Crowd rallies against power plants By SETH SLABAUGH

INDIANAPOLIS - Citizens from Delaware, Henry, Grant, Bartholomew, Clay, Parke and Pike counties attended a rally in the rotunda of the Statehouse Tuesday to send a message to legislators and Gov. Frank O'Bannon.

The main message, the crowd shouted several times, was "Do Pass" House Bill 1979.

The proposed Indiana Power Plant Certification and Siting Act is sponsored by Reps.

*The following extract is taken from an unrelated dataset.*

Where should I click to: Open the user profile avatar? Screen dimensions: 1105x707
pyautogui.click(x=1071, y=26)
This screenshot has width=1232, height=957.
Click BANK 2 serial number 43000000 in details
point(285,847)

Tiny Adams, D-Muncie; Bruce Munson, R-Muncie; Ron Liggett, D-Redkey, and Dean Young, R-Hartford City.

"In the past several years, small, rural communities across the state of Indiana have been besieged with out-of-state speculators attempting to build power plants that are not needed to serve the customers of Indiana," said Chris Williams, executive director of the statewide, Indianapolis-based Citizens Action Coalition. "Citizens from across the state are here today to send a message to the Legislature that it's time to update the laws in a way that accommodates the reality of the year 2001."

Williams caused the crowd to whoop and applaud as he cried, "We need to make sure the General Assembly gets the message loud and clear - we need good siting legislation and we need it now."

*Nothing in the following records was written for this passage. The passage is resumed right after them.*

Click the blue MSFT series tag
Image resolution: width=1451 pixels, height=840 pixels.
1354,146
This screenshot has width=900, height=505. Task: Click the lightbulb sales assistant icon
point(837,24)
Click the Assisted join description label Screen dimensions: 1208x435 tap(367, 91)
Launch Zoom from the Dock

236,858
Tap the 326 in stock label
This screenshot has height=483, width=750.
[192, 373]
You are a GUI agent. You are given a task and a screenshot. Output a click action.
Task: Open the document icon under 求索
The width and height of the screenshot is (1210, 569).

The bill would establish standards for the siting of merchant power plants by the Indiana Utility Regulatory Commission and also require developers to comply with local planning and zoning ordinances.

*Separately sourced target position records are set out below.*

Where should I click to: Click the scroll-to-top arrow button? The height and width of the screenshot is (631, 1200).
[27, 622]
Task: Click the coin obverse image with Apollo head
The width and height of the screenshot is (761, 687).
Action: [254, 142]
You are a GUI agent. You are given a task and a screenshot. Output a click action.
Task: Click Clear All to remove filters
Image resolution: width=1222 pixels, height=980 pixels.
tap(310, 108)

The rush to site merchant power plants in Indiana was caused by deregulation of the wholesale electric market nationally and by the deregulation of retail markets in Illinois, Ohio and Michigan, according to CAC.

The organization says merchant power plant developers hope to take advantage of deregulated markets where they can sell power at inflated rates.

Remonstrators in Delaware, Grant, Henry, Bartholomew, Clay and Parke counties have halted - at least temporarily - the construction of merchant power plants.

"You people have been heard across the state of Indiana, particularly in Delaware County where there was people that stood in our way," Adams told a crowd of dozens of citizens. "And we defeated them.

"Now we've gone to the next step up. This bill allows local say, this bill deals with siting and consumer protection. This is a fairness bill for all. Your voices are being heard as we speak now through the halls."

Delaware County resident Madelyn Ferris has been fighting a proposed Duke Energy merchant power plant for 16 months.

"It's such a relief to be here to thank the legislators who sponsored this bill," Ferris told the crowd. "It is a delight to thank the Citizens Action Coalition."

Ferris said the crowd's message to legislators was, "We are watching, and we expect you to do the right thing regardless of politics."

Jim Elliott of Clay County, who called merchant power plant developers Goliaths, led the crowd in prayer.

"We're going to ask that the Lord put, as the Scriptures said, a mountain of protection around this bill and deliver us," Elliott said.

Williams called H.B. 1979 "but one piece of a large puzzle regarding sane energy policy that this General Assembly must hear and act on in coming years."

-- Martin Thompson (, January 17, 2001


the NIMBY crowd sounds a bit irrational. Power plants are a source of jobs and good for the economy. Provided they follow all the rules and regulations to run a clean plant.

Maybe the farmers can take a lead from Iowa and plant wind generators. The going rate to farmers is $2000 a unit, more profitable than growing corn.

-- John Littmann (, January 17, 2001.